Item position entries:
>> Begin
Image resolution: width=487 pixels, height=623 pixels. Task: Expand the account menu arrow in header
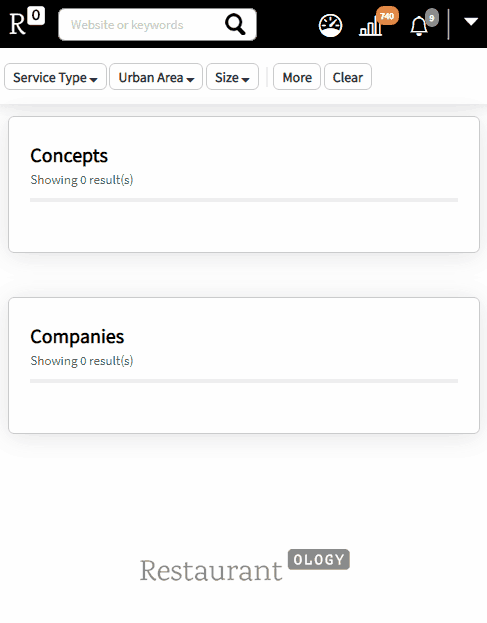(471, 21)
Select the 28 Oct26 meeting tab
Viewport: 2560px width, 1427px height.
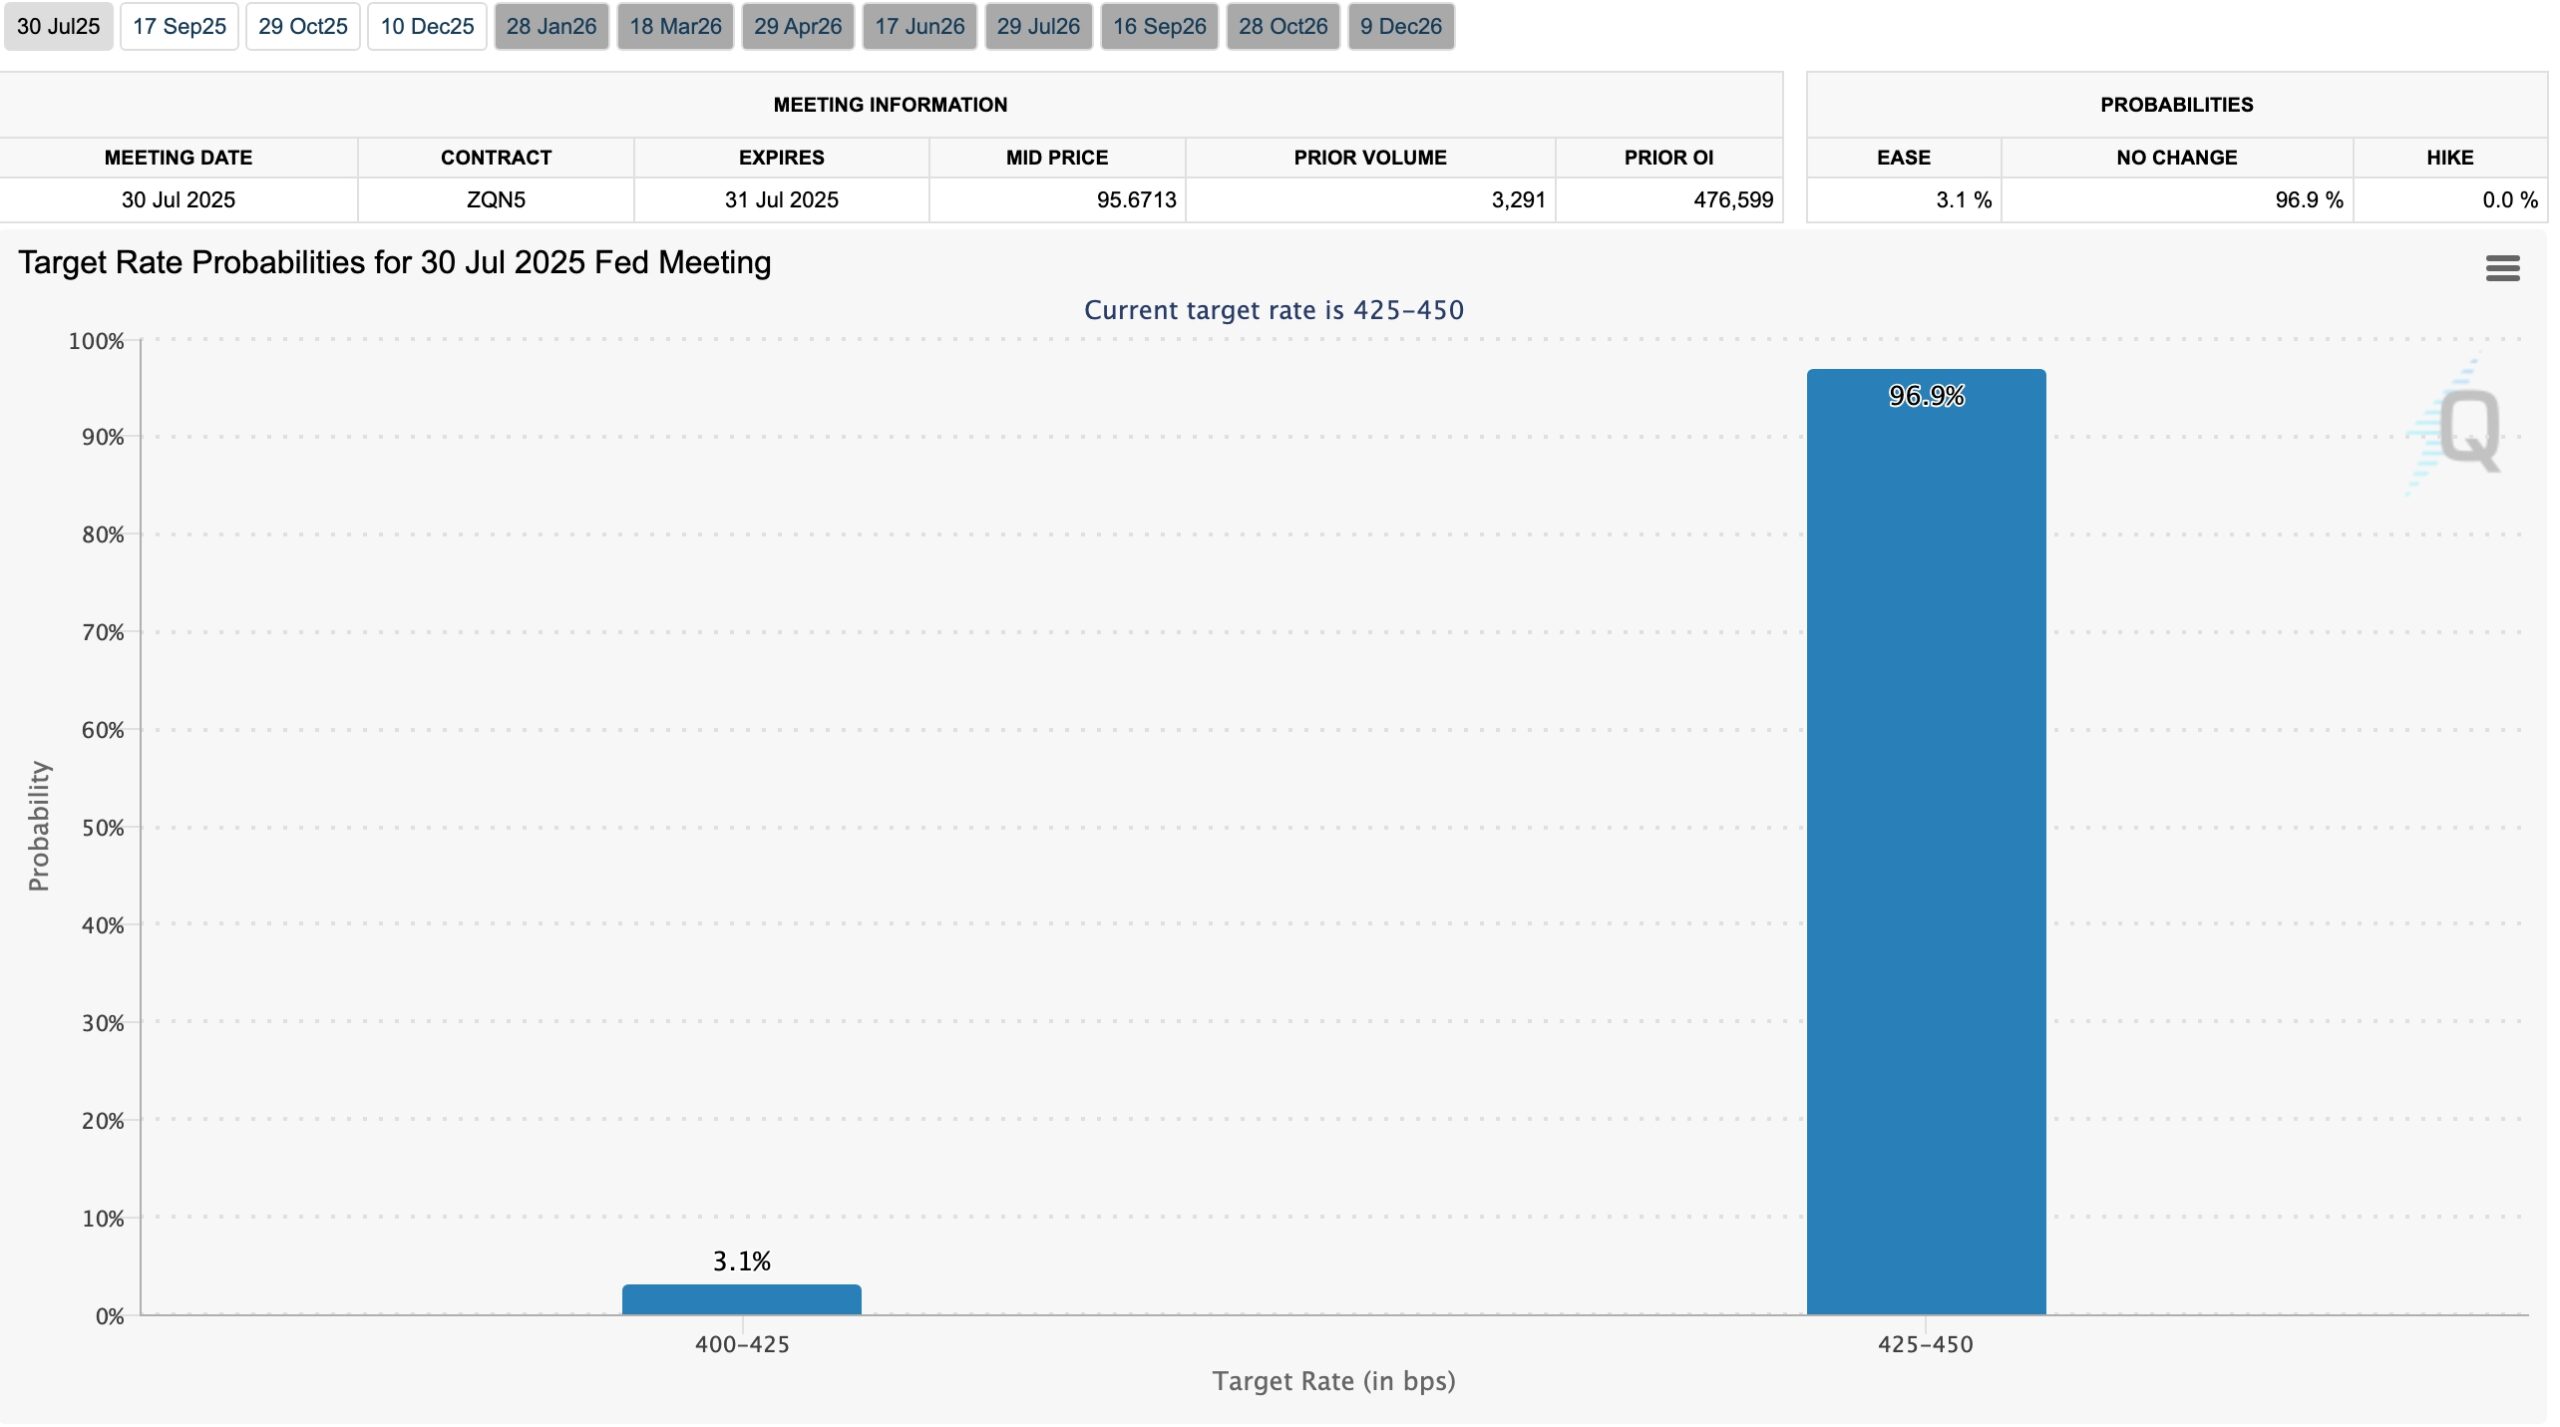pyautogui.click(x=1285, y=27)
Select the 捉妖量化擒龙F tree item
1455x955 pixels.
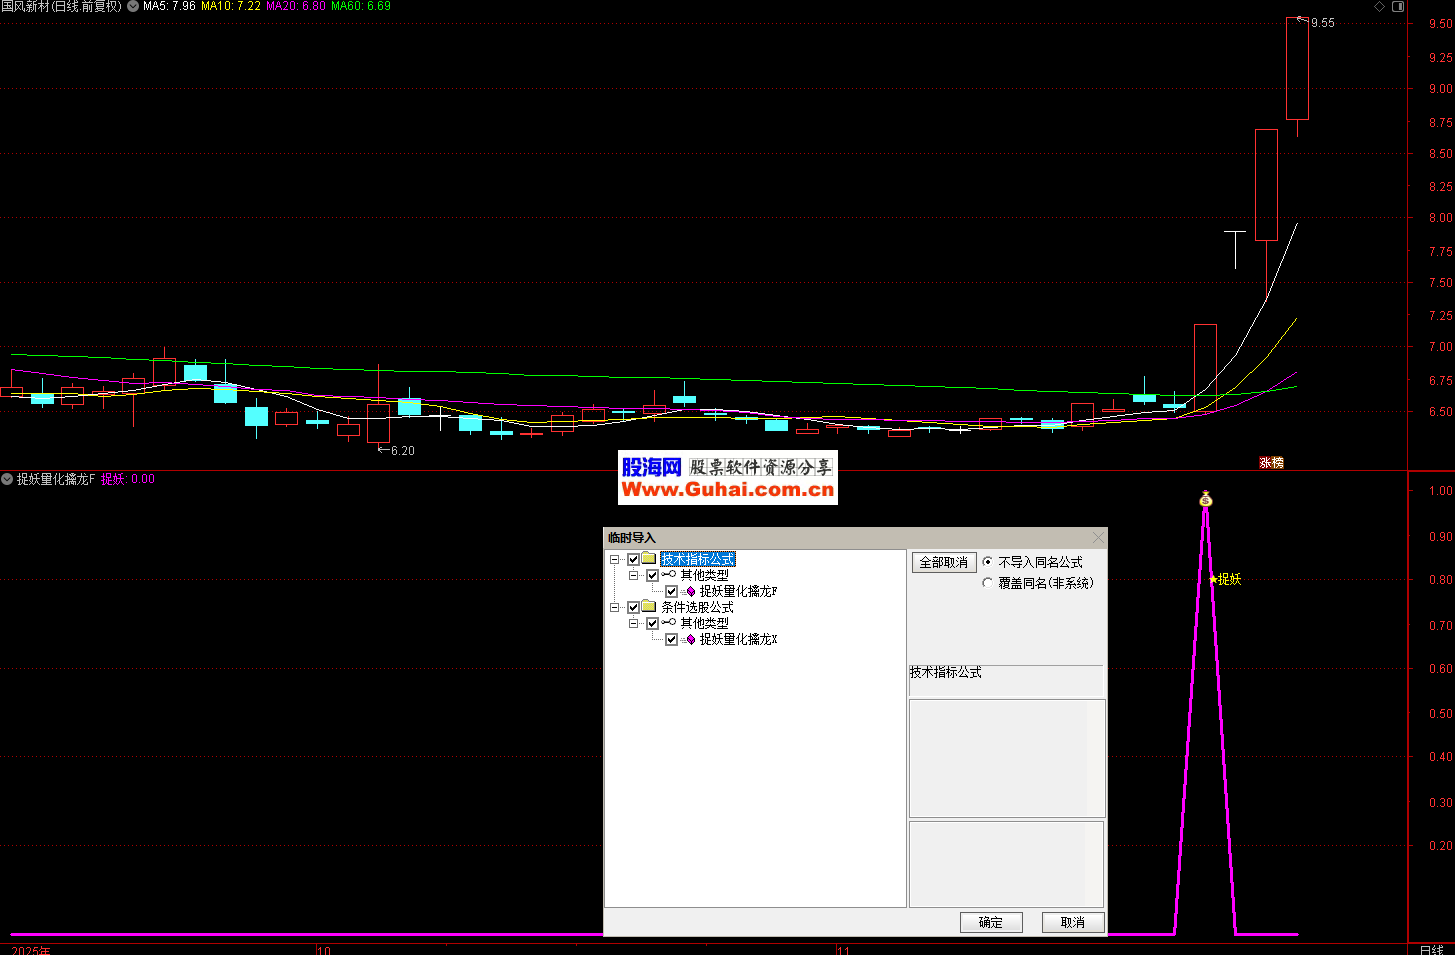coord(738,592)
>> End
* **What is asked**
Rescale the coordinates in the answers for all of the rows above by multiplying each one by 1.3 and rounding to the nearest whole number, with halves rounded up. Repeat every line, requests included, and leave out the pictures.

* **Response to this task**
Image resolution: width=487 pixels, height=623 pixels. Task: Expand the account menu arrow in header
(612, 27)
Select the 28 Oct26 meeting tab
Viewport: 2560px width, 1427px height.
pyautogui.click(x=1671, y=35)
Select the 捉妖量化擒龙F tree item
1455x955 pixels.
coord(959,770)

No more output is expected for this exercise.